Trending News: Social Media Use, Low Trust in Medical Experts Associated with Vaccine Misinformation

Top news from across the health care landscape.

The associations between migraine and several gastrointestinal (GI) disorders prompted investigators to examine the bidirectional relationship between the GI system and central nervous system, according to The American Journal of Managed Care. One randomized, double-blind controlled trial included in the study’s review found that probiotic administration resulted in significant improvements in the frequency and severity of the migraine and decreased use of abortive medications. Although specific mechanisms underlying the relationship is unclear, the researchers hypothesize that dietary approaches can have beneficial effects on the gut-brain axis and microbiota, which could lead to improvements in migraine symptoms.

Research from the University of Florida College of Medicine has revealed that certain characteristics in a patient’s gut microbiota could serve as a biomarker for pulmonary artery hypertension (PAH), according to HCP Live. Analysis of stool samples from 30 patients with and without a history of cardiopulmonary disease revealed specific alterations in the gut microbiota of patients with PAH that allowed investigators to predict PAH with 83% accuracy. The study authors note that more research is needed to determine whether the specific microbiota associated with PAH is the cause or result of the disease.

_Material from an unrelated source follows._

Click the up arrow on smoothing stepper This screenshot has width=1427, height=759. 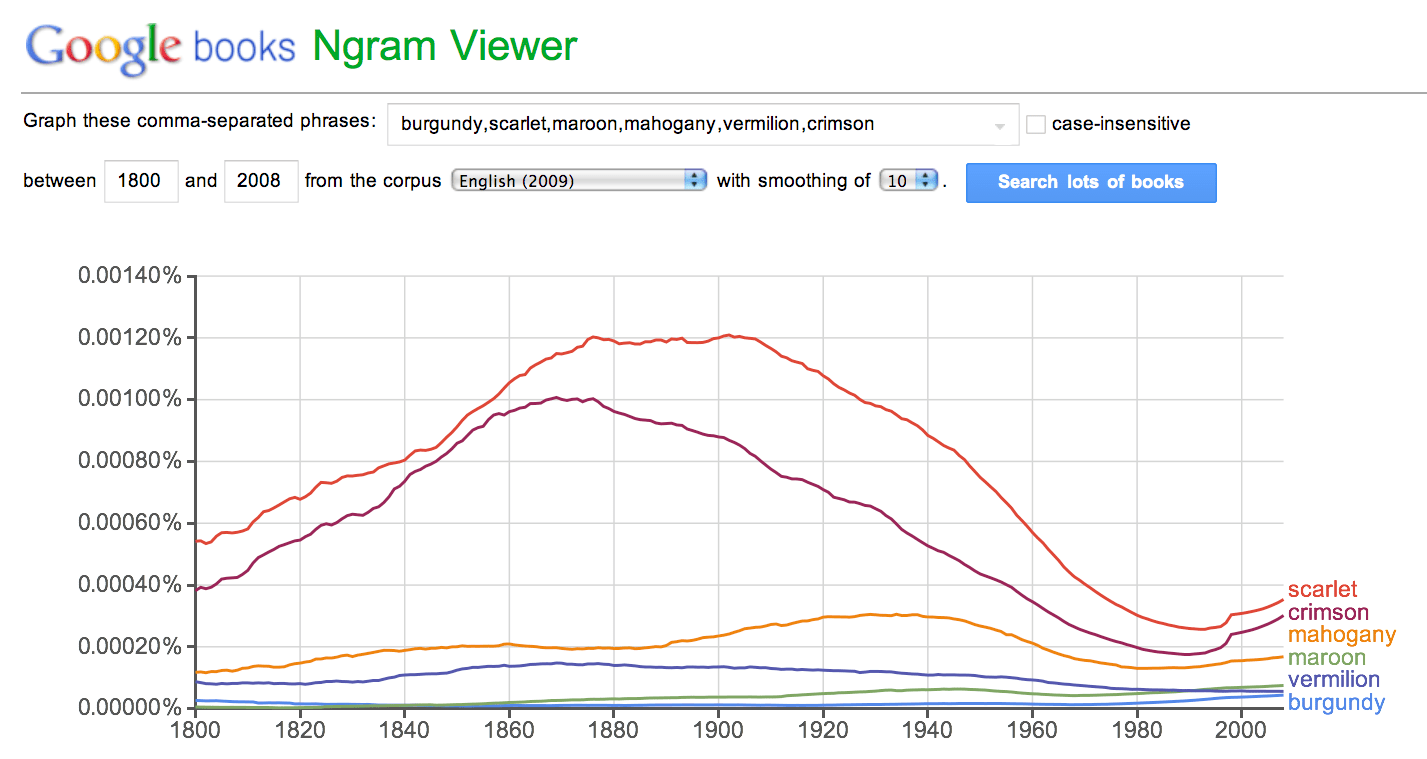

Social media use and low trust in medical experts were associated with vaccine misinformation, according to Contagion Live. A new survey examined how the use of traditional media versus social media affected the belief in false information about vaccines. Low trust in medical professionals was associated with a greater likelihood of believing false information about vaccines, with distrust being a stronger predictor of misinformation than education, income, age, religion, and conservative news media consumption, the study noted.